-- start SUPPLIED PASSAGE --

Kinew said he felt "proud" and "enthused" after his party formed the Official Opposition again after winning at least 17 seats by press time. An NDP source said the party had hoped to win 17.

New Democrat Jamie Moses defeated PC cabinet minister Colleen Mayer in St. Vital. Moses is one of the province's first black MLAs. Uzoma Asagwara, the NDP candidate in Union Station, is the first black and queer MLA elected in Manitoba's history.

NDP Leader Wab Kinew delivered an upbeat speech despite his party remains in opposition.

PHIL HOSSACK / WINNIPEG FREE PRESS

NDP Leader Wab Kinew delivered an upbeat speech despite his party remains in opposition.

Party headquarters, the Metropolitan Entertainment Centre, was packed as Kinew made his concession speech, which sounded more like a victory speech. Afterward, he strolled into the crowd of supporters, who wanted selfies taken with their leader, to the tune of Curtis Mayfield's Move On Up.

-- end SUPPLIED PASSAGE --

• STATED PROBLEM 1
Please edit the Manitoba election report from "Party headquarters, the" to "Move On Up.", replacing "supporters" with "party members".
• STATED PROBLEM 2
Carry on the Manitoba election report from the point where it stops.
The records that follow come from a separate source.

-- start DATA RECORDS --

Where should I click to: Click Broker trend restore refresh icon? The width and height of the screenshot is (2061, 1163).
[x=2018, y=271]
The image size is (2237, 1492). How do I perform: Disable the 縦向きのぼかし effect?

-- end DATA RECORDS --
-- start DATA RECORDS --

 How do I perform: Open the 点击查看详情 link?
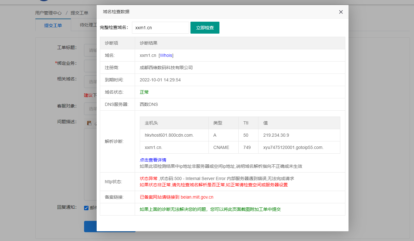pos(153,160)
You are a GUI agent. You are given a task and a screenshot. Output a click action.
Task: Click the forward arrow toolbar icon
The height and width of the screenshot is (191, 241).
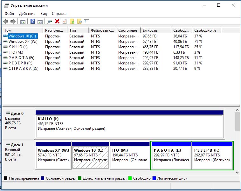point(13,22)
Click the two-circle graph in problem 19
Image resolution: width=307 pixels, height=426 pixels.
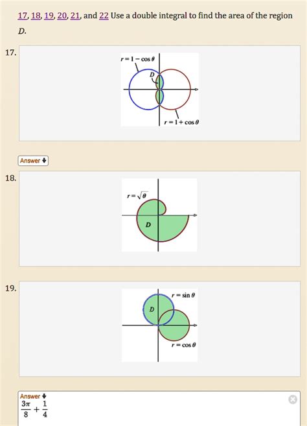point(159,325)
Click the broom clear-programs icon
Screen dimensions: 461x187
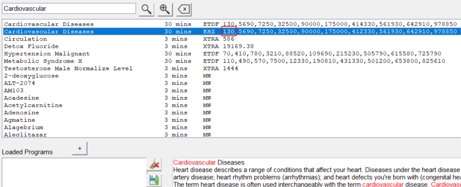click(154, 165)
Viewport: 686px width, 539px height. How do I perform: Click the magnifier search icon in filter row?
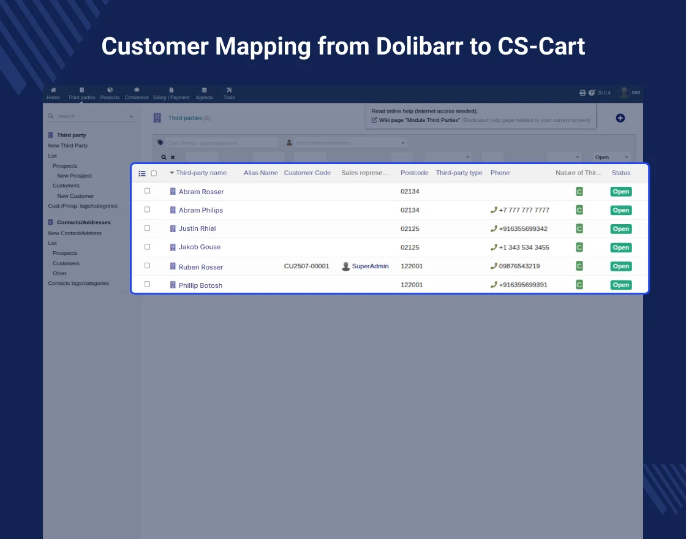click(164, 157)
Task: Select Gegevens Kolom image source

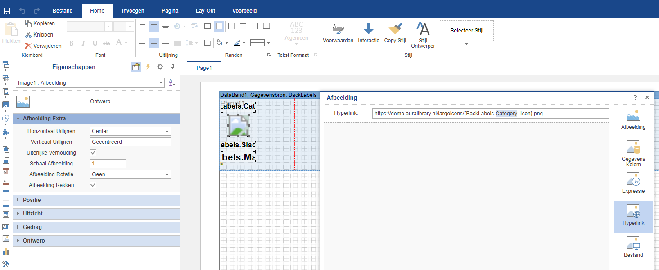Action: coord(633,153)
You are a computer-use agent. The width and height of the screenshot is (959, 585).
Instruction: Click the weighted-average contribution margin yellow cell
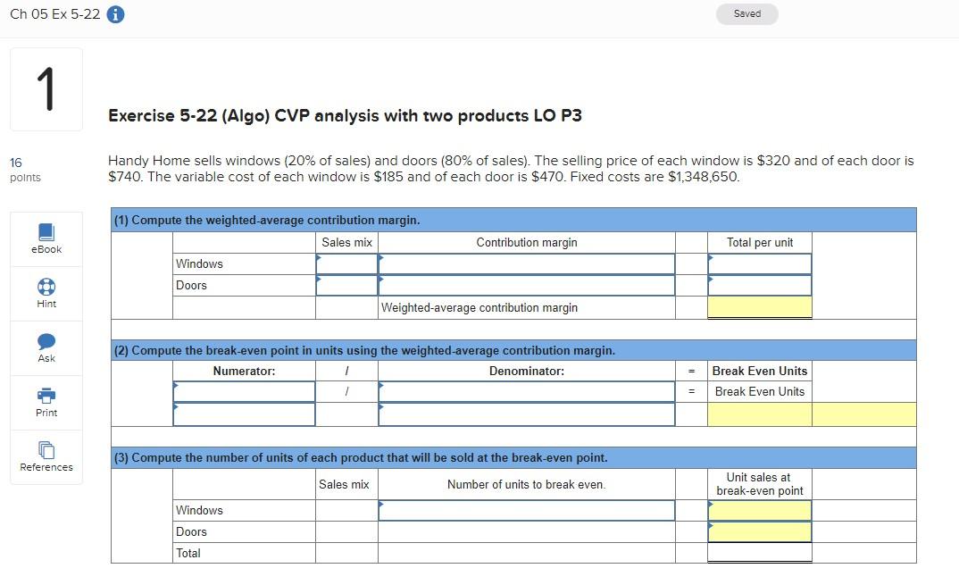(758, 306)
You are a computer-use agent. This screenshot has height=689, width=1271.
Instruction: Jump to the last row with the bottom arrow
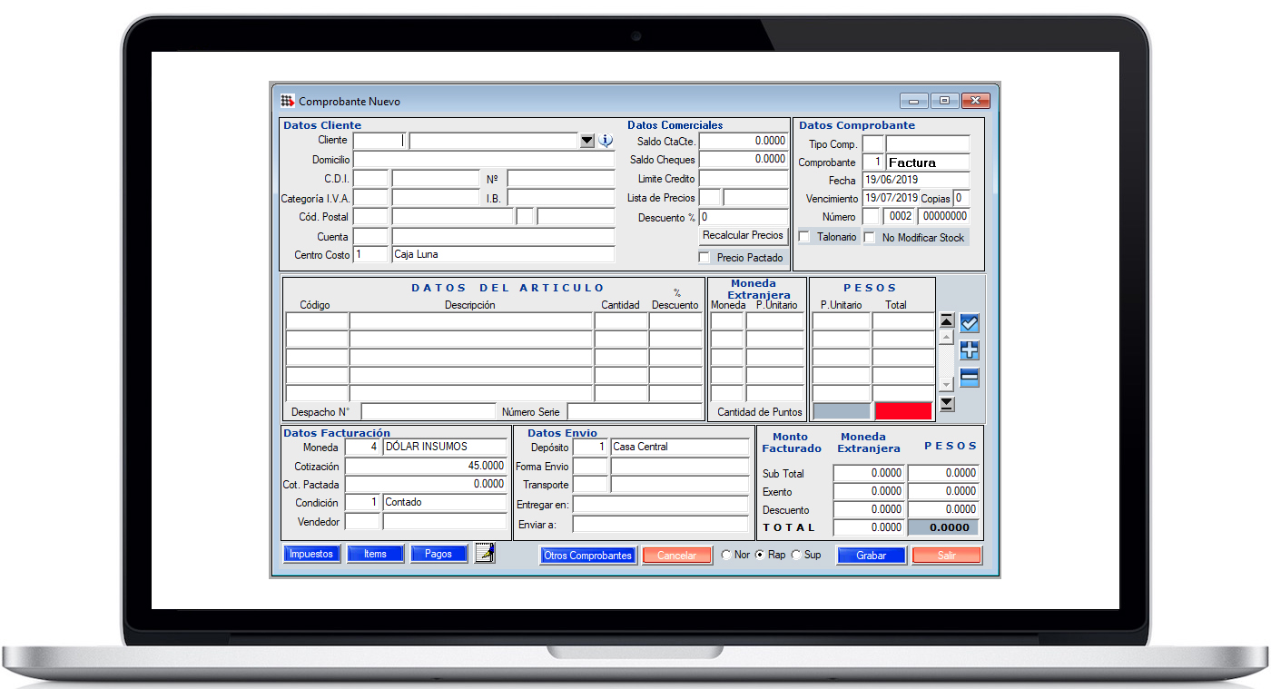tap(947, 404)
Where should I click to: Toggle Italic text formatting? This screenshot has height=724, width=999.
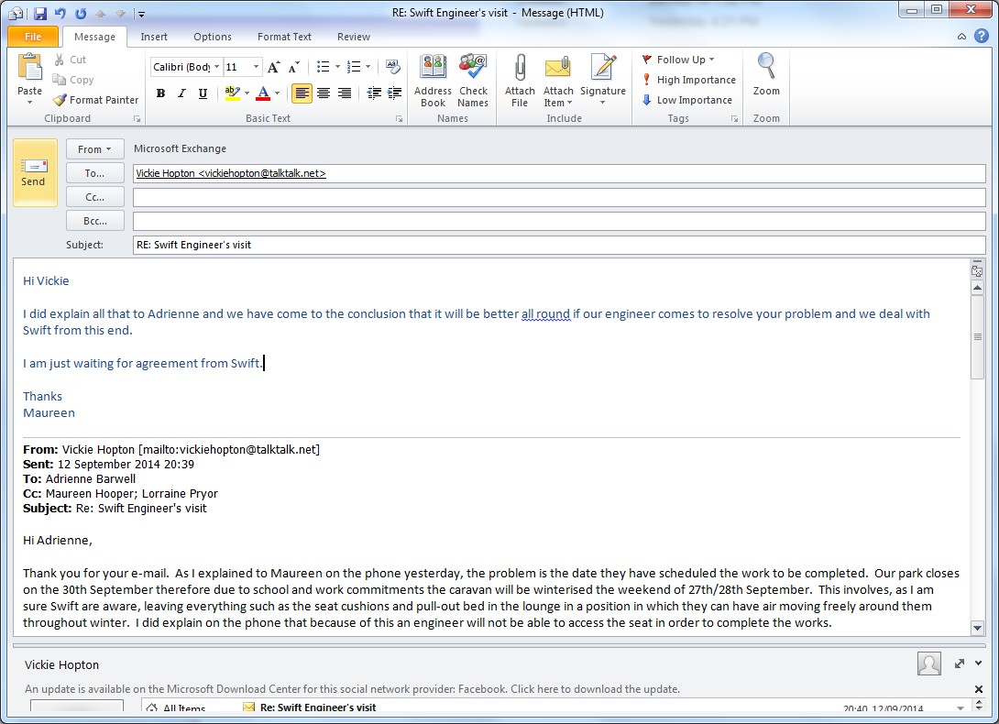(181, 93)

-- end DATA RECORDS --
-- start DATA RECORDS --

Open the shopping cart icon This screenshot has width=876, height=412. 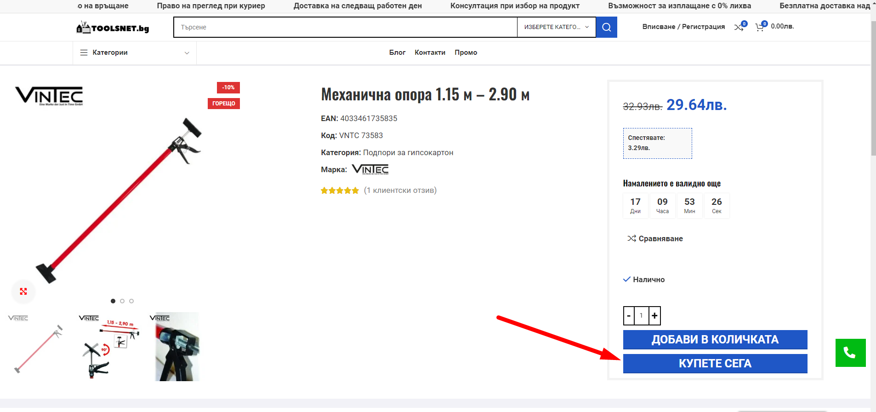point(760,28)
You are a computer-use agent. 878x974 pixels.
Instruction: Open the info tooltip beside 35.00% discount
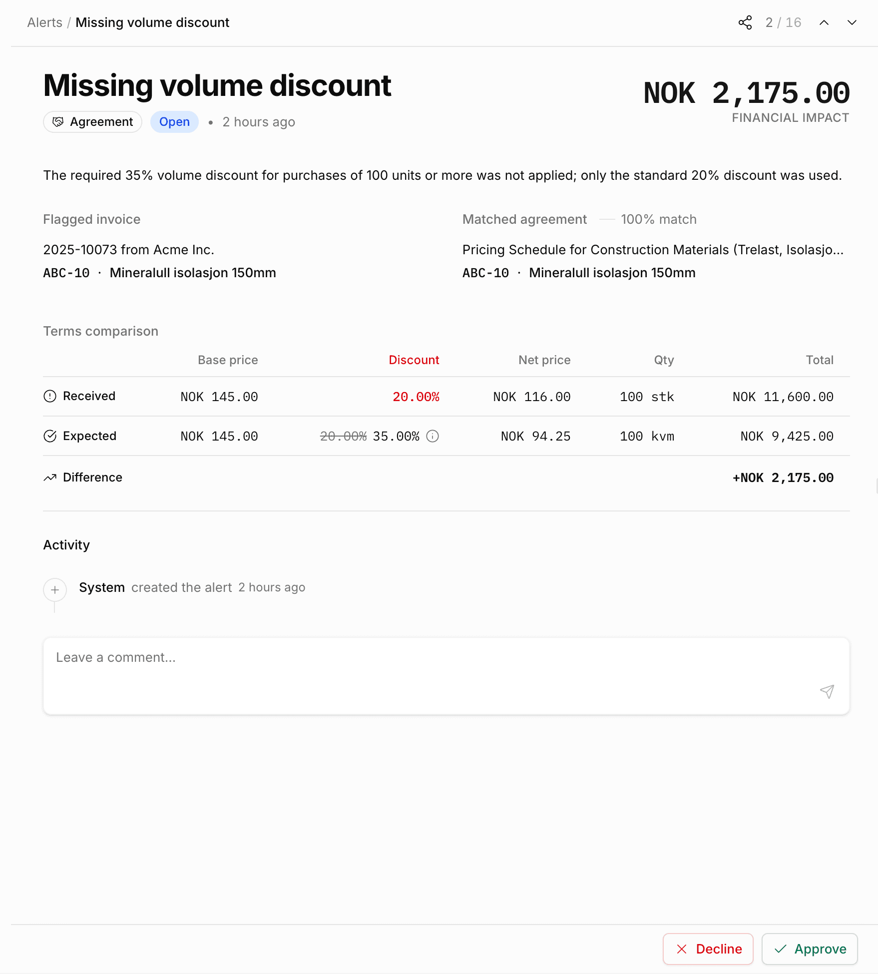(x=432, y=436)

-- end DATA RECORDS --

• TASK OUTPUT 1
Party headquarters, the Metropolitan Entertainment Centre, was packed as Kinew made his concession speech, which sounded more like a victory speech. Afterward, he strolled into the crowd of party members, who wanted selfies taken with their leader, to the tune of Curtis Mayfield's Move On Up.

• TASK OUTPUT 2
"Our new team is going to have twice as many new MLAs as there will be veterans on the team," Kinew pointed out, noting their energy would outshine that of the Tories.

"We are going to stand up for the environment, we are going to stand up for climate justice. We are going to stand up for a Manitoba that works for all, of, us," he said, emphasizing the last three words.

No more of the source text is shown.